Tekstgedeelte:
>>>

Rechtspraak
Uitspraakdatum
13-05-2019
ECLI
ECLI:NL:TADRSGR:2019:146
Zaaknummer
18-430/DH/DH
Inhoudsindicatie
Verzetbeslissing. Ongegrond.
Uitspraak
Beslissing van de Raad van Discipline in het ressort Den Haag
van 13 mei 2019
in de zaak 18-430/DH/DH
naar aanleiding van het verzet tegen de beslissing van de plaatsvervangend voorzitter van de raad van discipline van 26 september 2018 op de klacht van:
klager
tegen:
verweerder
1 VERLOOP VAN DE PROCEDURE
1.1 Bij brief van 1 februari 2018 heeft klager bij de deken van de Orde van Advocaten in het arrondissement Den Haag (hierna: “de deken”) een klacht ingediend over verweerder.
1.2 Bij brief aan de raad van 8 juni 2018 met kenmerk K024 2018 dk/smo, door de raad ontvangen op dezelfde dag, heeft de deken de klacht ter kennis van de raad gebracht.

<<<

Doel 1:
Op welke datum diende klager volgens het tekstgedeelte de klacht bij de deken in?
Doel 2:
Noem alle afzonderlijke kalenderdatums uit het tekstgedeelte, in de volgorde waarin ze voor het eerst voorkomen.
Het materiaal dat hierna komt staat los van het tekstgedeelte.

Aangeleverde gegevens:
>>>

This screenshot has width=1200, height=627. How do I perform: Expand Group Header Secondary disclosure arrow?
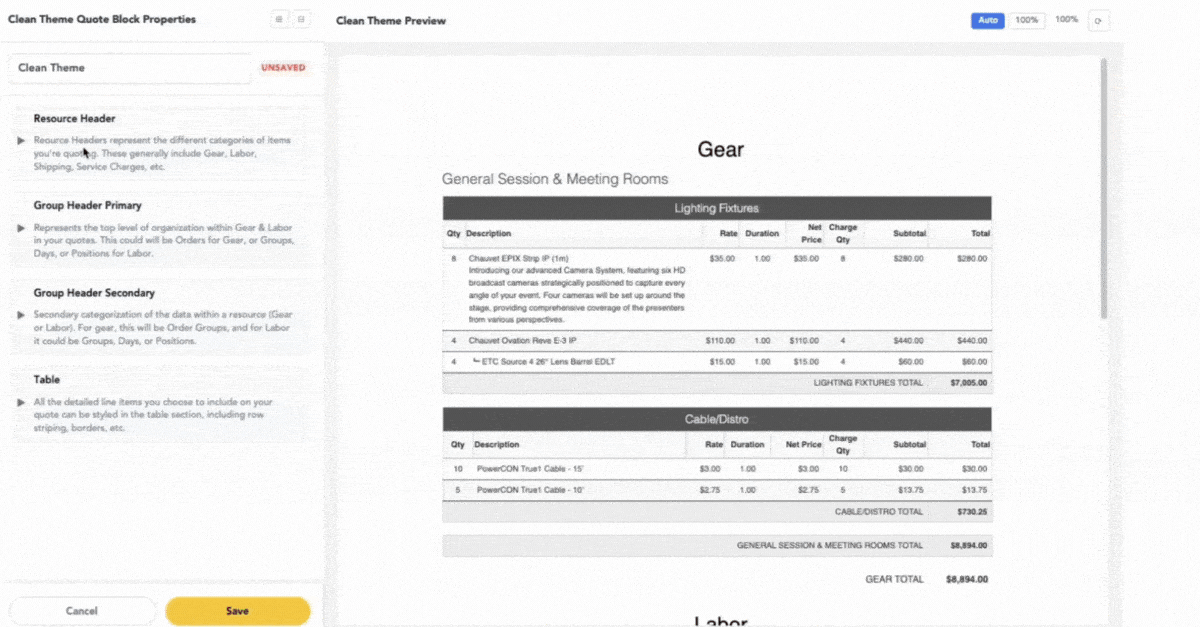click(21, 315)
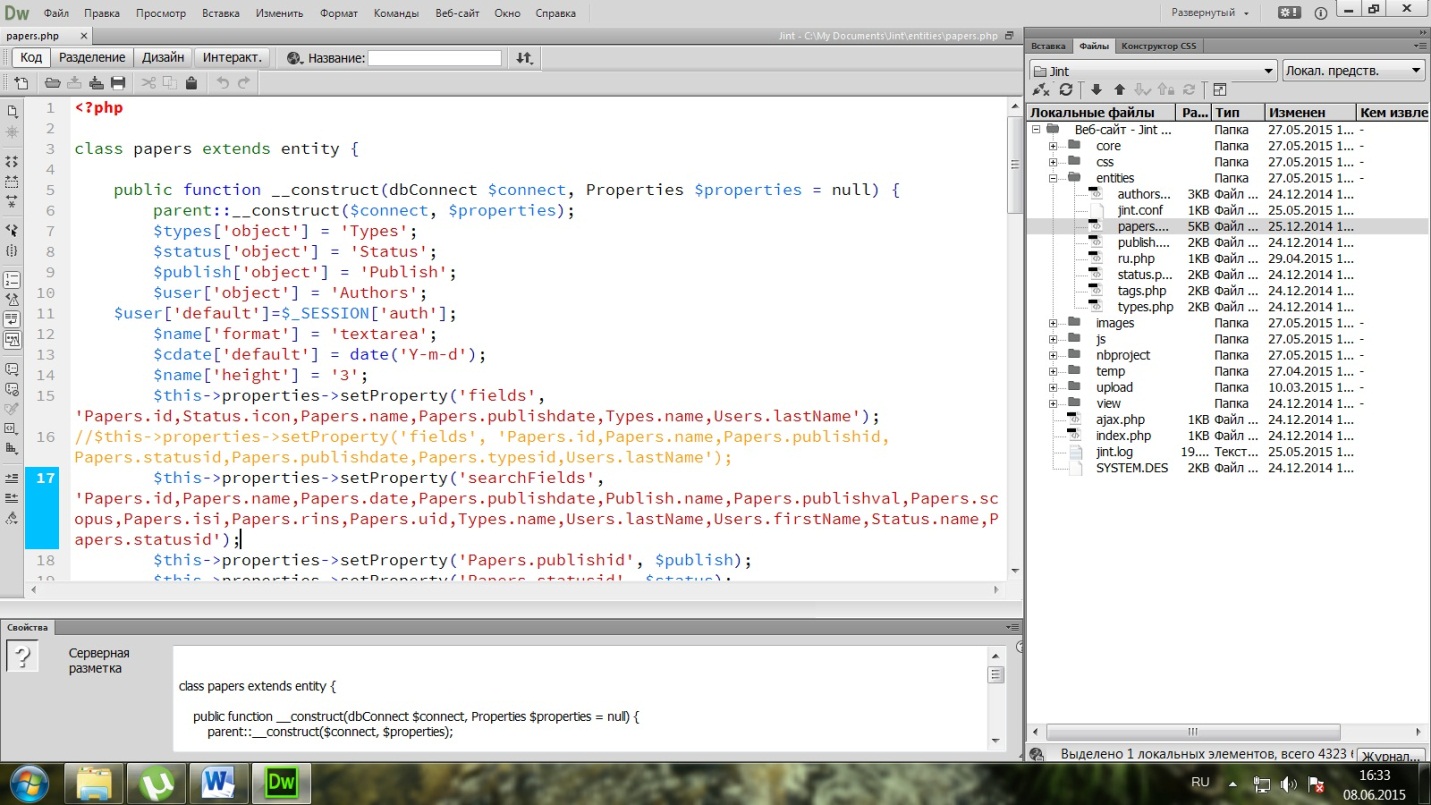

<<<

Schriftelijk antwoord 1:
Bij brief van 1 februari 2018.

Schriftelijk antwoord 2:
13 mei 2019, 26 september 2018, 1 februari 2018, 8 juni 2018